Socialist Standard  
September 2008
  Published since 1904  Journal of  The Socialist Party Of Great Britain  -Companion party of   The World Socialist Movement
                                          
                        

All at sea


The indications are that the economy is heading
for a recession, which no government can prevent.


The idea that the market economy can progress steadily, providing for ever-rising levels of growth, trade and employment, is a fantasy dreamt about by every Chancellor of the Exchequer and most politicians generally. This was never more the case than with the former Chancellor Gordon Brown who claimed repeatedly that year-on-year economic growth was the unique product of his prudent and circumspect economic management of British capitalism.


The prudence of the erstwhile Chancellor – and now Prime Minister – is suddenly in doubt as the economy, according to most commentators and analysts, heads towards a recession his government seems powerless to prevent. No longer in command of everything he surveys, Brown’s frailties are suddenly all too apparent, even to many of his former supporters. Indeed, it is interesting that many of the commentators who saw little to question in Brown’s outlandish claims over the last ten years were also most often the cheerleaders for a housing market bubble they said would never burst, and which now provides them with endless column inches of hard-hitting prose now that it finally has.


Before the housing market crash began and when the politicians and mainstream press were still in denial, we had, in the May 2007 Socialist Standard, a different perspective: ‘past history demonstrates that sooner or later, the current housing bubble will end in tears. When asset prices become completely disengaged from what is happening in the real economy where wealth is produced and value created, and are only sustained by ever increasing amounts of indebtedness, it cannot last – capitalism just does not work that way’. According to the Financial Times (9th August) this debt has now risen from 100 per cent to 170 per cent of household income under New Labour (the highest in the G7 countries) and 80 per cent of this has been secured on property, a perilous situation for the housing market in particular but also for the economy as a whole.


Business cycle


Growth in the market economy (in the housing sector and more generally) does not proceed in the manner of a straight upward line as imagined on a Treasury graph. Its general direction is upwards over the long-term, but growth tends to be uneven, unpredictable, and prone to periodic wild gyrations.
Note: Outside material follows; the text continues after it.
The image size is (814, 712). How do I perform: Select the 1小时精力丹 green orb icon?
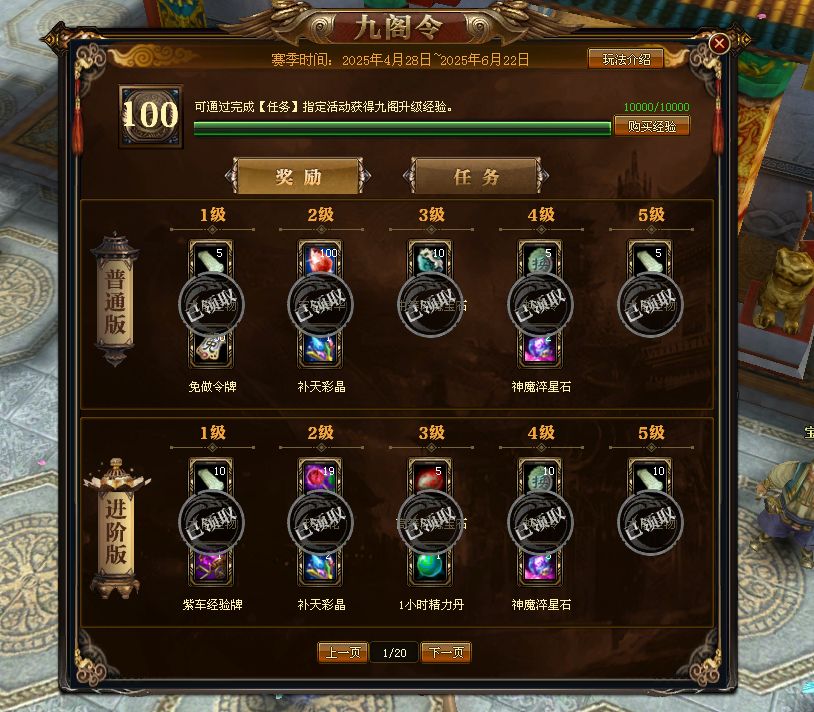(430, 568)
For very good reasons this is the way it has always occurred in capitalism and there is nothing about the system, or the politicians who oversee it, to suggest it will happen any differently in future.


In the nineteenth century the concept of capitalism’s ever-recurring trade cycle was well-known, the most coherent and in-depth analysis of it being developed by Karl Marx. As prescient now as it was then, Marx summarized his view in the following terms:


‘The factory system’s tremendous capacity for expanding with sudden immense leaps, and its dependence on the world market, necessarily give rise to the following cycle: feverish production, a consequent glut on the market, then a contraction of the market, which causes production to be crippled. The life of industry becomes a series of periods of moderate activity, prosperity, over-production, crisis and stagnation’ (Capital, Volume 1, p.580. Penguin Edition).
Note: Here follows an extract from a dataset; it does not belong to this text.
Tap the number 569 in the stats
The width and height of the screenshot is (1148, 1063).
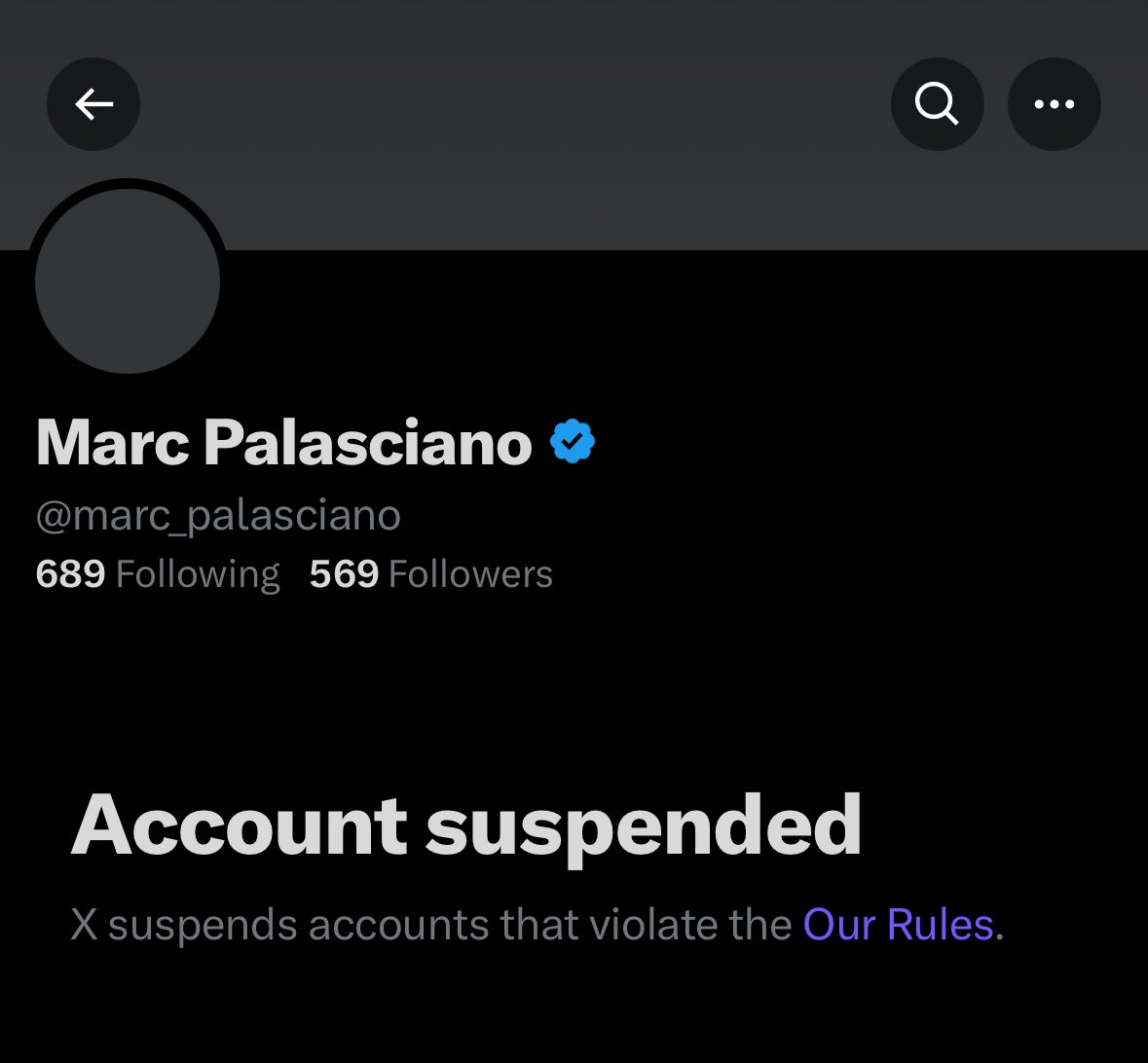(x=344, y=574)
There are two related factors which drive this boom/slump cycle. Firstly, the fact that production takes place with a view to realising a monetary profit. Without this prospect of profit, production will not take place. Needs without the ability to pay are left unrecognised, whether that be housing for those unable to get a mortgage or food for those unable to pay for it. Secondly, this profit-seeking is conducted by hundreds of thousands of competing enterprises whose ultimate aim is to increase market share, increase production, and through doing so increase profits. The problem is that the drive to compete for these enterprises is their only tangible reference point to one another. What they do is not co-ordinated and planned, and not linked to the demands of other companies and industries. Instead, there is an anarchy of production which periodically leads to key sectors of a booming economy over-expanding in relation to existing market demand.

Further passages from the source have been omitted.